## Request 1
Find each line in the records that contains the string "Where" and copy those lines. Case matters.

## Passage
»»

Choosing the Best Performing Model when Test Set MSE's Are Highly Variable?

Question

I'm currently building an XGBoost model to predict sales for a certain line of products. I'm using Caret's train function with 10-fold cross validation to fine tune the model's hyper-parameters. The issue I currently face is that I only have 24 data points to work with, so I'm experience variance issues.

At the moment, I'm trying to determine which features I should add to the model and I don't know how to go about it. That's because each possible model's performance on the test set is variable when changing seeds. For example, with a seed of 777, one specific model has a test RMSE of 140, but on a different seed it has a test RMSE of 400.

Exactly how should I go about selecting the best model? My idea was to use the model with the lowest Training RMSE derived from the 10-fold cross validation. Any ideas?

How are you getting 10 folds out of 24 data points? Or do you mean you have 240 data points in total? Is it possible that you simply don't have enough data to train a decent XGBoost model? — Dan, Jul 10 '18 at 13:12
@Dan: 10 folds is not a problem. It just means that each out-of-bag evaluation is done on only two or three data points. Hence high variability. — Stephan Kolassa, Jul 10 '18 at 13:13
@StephanKolassa training an ensemble model on 22 points of data may well be a problem :/ Also 10 folds is probably too many for such a small data set as the number of folds does have an impact on the [bias variance trade-off](https://machinelearningmastery.com/k-fold-cross-validation/) which is clearly an issue in this case. I wouldn't go for more than 3 folds here. — Dan, Jul 10 '18 at 22:53
This is the sad conclusion I came to yesterday. I wish I could get experience implementing machine learning for this problem, but it's just a bad approach. I'm just going to have to stick to EDA for this problem and use Bayesian inference. — George Thompson, Jul 11 '18 at 13:19

score 1 · Answer 1 · answered Jul 10 '18 at 13:11

1

The "one standard error rule" is commonly recommended. I'll just copy over what I wrote at that thread. Click over there for references and other views.

Assume we consider models $M_\tau$ indexed by a complexity parameter $\tau\in\mathbb{R}$, such that $M_\tau$ is "more complex" than $M_{\tau'}$ exactly when $\tau>\tau'$. Assume further that we assess the quality of a model $M$ by some randomization process, e.g., cross-validation. Let $q(M)$ denote the "average" quality of $M$, e.g., the mean out-of-bag prediction error across many cross-validation runs. We wish to minimize this quantity.

««

## Listed records
»»

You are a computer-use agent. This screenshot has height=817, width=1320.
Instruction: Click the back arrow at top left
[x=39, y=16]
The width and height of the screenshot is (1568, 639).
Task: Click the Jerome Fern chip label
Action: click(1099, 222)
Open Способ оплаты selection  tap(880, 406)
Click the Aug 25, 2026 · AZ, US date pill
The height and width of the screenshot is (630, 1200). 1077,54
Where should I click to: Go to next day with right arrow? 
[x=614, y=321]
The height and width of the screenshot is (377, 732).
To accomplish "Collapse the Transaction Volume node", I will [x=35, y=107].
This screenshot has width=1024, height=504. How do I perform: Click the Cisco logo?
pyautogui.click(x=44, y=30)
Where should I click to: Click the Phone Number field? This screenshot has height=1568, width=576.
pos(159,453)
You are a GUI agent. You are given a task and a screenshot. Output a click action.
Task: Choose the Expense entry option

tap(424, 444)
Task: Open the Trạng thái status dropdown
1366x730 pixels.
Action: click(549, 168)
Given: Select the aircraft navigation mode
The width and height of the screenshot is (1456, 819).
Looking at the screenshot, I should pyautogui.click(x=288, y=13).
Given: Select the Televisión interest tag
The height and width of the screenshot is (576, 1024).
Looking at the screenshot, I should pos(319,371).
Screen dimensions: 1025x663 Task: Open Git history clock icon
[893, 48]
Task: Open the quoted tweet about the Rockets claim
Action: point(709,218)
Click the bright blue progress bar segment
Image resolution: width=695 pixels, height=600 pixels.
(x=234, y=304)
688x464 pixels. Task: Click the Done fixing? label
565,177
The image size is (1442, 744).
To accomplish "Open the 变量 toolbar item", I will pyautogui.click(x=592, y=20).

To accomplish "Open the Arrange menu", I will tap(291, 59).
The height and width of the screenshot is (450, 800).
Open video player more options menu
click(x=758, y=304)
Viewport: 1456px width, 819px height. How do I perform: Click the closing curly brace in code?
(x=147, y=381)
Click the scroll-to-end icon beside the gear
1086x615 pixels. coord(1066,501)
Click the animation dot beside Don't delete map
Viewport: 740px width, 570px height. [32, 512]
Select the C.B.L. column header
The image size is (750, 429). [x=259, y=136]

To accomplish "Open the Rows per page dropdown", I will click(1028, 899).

««

## Request 2
In the forum thread on choosing a model when test-set errors vary, why does one reply say ten folds on 24 data points cause high variability? Answer in one to three sentences.

## Full output 1
Where should I click to: Go to next day with right arrow? 
Where should I click to: Click the Phone Number field? This screenshot has height=1568, width=576.

## Full output 2
With ten folds on 24 data points, each out-of-bag evaluation is done on only two or three data points. Evaluating on so few points is what makes the results highly variable.